[WHAT YOU NEED TO DO] Copy out the items below, swapping "Screen dimensions" for "Display size" wherever it occurs and leaving every other word as it is.

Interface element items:
------------------------------------------------------------
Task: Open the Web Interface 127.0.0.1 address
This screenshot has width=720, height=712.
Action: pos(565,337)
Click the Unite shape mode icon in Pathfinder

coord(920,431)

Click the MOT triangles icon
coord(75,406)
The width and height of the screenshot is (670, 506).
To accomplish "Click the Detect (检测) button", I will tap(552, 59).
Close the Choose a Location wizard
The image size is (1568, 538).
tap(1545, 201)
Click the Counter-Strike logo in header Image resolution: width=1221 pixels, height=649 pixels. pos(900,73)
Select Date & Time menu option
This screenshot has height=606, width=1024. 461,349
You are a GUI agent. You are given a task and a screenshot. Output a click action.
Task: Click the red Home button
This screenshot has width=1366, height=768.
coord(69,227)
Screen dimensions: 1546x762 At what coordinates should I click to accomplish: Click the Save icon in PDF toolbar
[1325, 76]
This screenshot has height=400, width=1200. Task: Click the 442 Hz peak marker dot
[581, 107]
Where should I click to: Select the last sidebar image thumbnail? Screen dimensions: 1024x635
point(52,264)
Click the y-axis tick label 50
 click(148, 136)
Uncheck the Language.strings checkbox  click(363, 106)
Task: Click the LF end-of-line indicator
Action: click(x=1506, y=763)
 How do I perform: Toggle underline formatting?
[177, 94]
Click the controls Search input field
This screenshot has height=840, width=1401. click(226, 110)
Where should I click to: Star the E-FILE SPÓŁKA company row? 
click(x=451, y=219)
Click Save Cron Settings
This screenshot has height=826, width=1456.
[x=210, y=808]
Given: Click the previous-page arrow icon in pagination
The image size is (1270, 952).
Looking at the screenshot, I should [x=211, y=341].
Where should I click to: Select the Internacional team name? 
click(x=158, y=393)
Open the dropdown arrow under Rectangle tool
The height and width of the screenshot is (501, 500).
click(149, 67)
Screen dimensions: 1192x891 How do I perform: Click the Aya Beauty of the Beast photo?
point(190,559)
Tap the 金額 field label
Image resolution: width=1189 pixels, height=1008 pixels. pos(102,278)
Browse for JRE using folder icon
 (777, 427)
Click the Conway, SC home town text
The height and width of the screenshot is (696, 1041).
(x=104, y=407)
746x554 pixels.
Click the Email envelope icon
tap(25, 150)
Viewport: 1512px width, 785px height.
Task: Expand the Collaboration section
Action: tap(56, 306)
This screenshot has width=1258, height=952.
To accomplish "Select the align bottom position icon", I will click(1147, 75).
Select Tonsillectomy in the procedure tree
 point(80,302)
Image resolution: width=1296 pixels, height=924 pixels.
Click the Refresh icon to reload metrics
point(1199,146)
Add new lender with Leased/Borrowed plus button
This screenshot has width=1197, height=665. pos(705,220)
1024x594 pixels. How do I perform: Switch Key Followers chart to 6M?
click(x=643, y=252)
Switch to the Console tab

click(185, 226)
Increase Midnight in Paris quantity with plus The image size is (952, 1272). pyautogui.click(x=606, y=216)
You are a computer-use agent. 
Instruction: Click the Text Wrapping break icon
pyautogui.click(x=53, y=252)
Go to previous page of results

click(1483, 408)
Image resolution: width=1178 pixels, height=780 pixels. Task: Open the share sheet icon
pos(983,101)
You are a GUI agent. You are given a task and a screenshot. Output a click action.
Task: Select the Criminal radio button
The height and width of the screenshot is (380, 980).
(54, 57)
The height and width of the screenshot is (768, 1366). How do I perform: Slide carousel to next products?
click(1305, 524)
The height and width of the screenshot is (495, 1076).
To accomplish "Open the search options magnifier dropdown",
------------------------------------------------------------
[RESULT OF THE EXERCISE]
Task: Open the Web Interface 127.0.0.1 address
This screenshot has width=720, height=712.
Action: pos(565,337)
Click the Unite shape mode icon in Pathfinder

coord(920,431)

Click the MOT triangles icon
coord(75,406)
The width and height of the screenshot is (670, 506).
To accomplish "Click the Detect (检测) button", I will tap(552, 59).
Close the Choose a Location wizard
The image size is (1568, 538).
tap(1545, 201)
Click the Counter-Strike logo in header Image resolution: width=1221 pixels, height=649 pixels. pos(900,73)
Select Date & Time menu option
This screenshot has height=606, width=1024. 461,349
You are a GUI agent. You are given a task and a screenshot. Output a click action.
Task: Click the red Home button
This screenshot has width=1366, height=768.
coord(69,227)
Display size: 1546x762 At what coordinates should I click to accomplish: Click the Save icon in PDF toolbar
[1325, 76]
This screenshot has height=400, width=1200. Task: Click the 442 Hz peak marker dot
[581, 107]
Where should I click to: Select the last sidebar image thumbnail? Display size: 1024x635
point(52,264)
Click the y-axis tick label 50
 click(148, 136)
Uncheck the Language.strings checkbox  click(363, 106)
Task: Click the LF end-of-line indicator
Action: click(x=1506, y=763)
 How do I perform: Toggle underline formatting?
[177, 94]
Click the controls Search input field
This screenshot has height=840, width=1401. click(226, 110)
Where should I click to: Star the E-FILE SPÓŁKA company row? 
click(x=451, y=219)
Click Save Cron Settings
This screenshot has height=826, width=1456.
[x=210, y=808]
Given: Click the previous-page arrow icon in pagination
The image size is (1270, 952).
Looking at the screenshot, I should [x=211, y=341].
Where should I click to: Select the Internacional team name? 
click(x=158, y=393)
Open the dropdown arrow under Rectangle tool
The height and width of the screenshot is (501, 500).
click(149, 67)
Display size: 1192x891 How do I perform: Click the Aya Beauty of the Beast photo?
point(190,559)
Tap the 金額 field label
Image resolution: width=1189 pixels, height=1008 pixels. pos(102,278)
Browse for JRE using folder icon
 (777, 427)
Click the Conway, SC home town text
The height and width of the screenshot is (696, 1041).
(x=104, y=407)
746x554 pixels.
Click the Email envelope icon
tap(25, 150)
Viewport: 1512px width, 785px height.
Task: Expand the Collaboration section
Action: tap(56, 306)
This screenshot has width=1258, height=952.
To accomplish "Select the align bottom position icon", I will click(1147, 75).
Select Tonsillectomy in the procedure tree
 point(80,302)
Image resolution: width=1296 pixels, height=924 pixels.
Click the Refresh icon to reload metrics
point(1199,146)
Add new lender with Leased/Borrowed plus button
This screenshot has width=1197, height=665. pos(705,220)
1024x594 pixels. How do I perform: Switch Key Followers chart to 6M?
click(x=643, y=252)
Switch to the Console tab

click(185, 226)
Increase Midnight in Paris quantity with plus The image size is (952, 1272). pyautogui.click(x=606, y=216)
You are a computer-use agent. 
Instruction: Click the Text Wrapping break icon
pyautogui.click(x=53, y=252)
Go to previous page of results

click(1483, 408)
Image resolution: width=1178 pixels, height=780 pixels. Task: Open the share sheet icon
pos(983,101)
You are a GUI agent. You are given a task and a screenshot. Output a click action.
Task: Select the Criminal radio button
The height and width of the screenshot is (380, 980).
(54, 57)
The height and width of the screenshot is (768, 1366). How do I perform: Slide carousel to next products?
click(1305, 524)
The height and width of the screenshot is (495, 1076).
To accomplish "Open the search options magnifier dropdown",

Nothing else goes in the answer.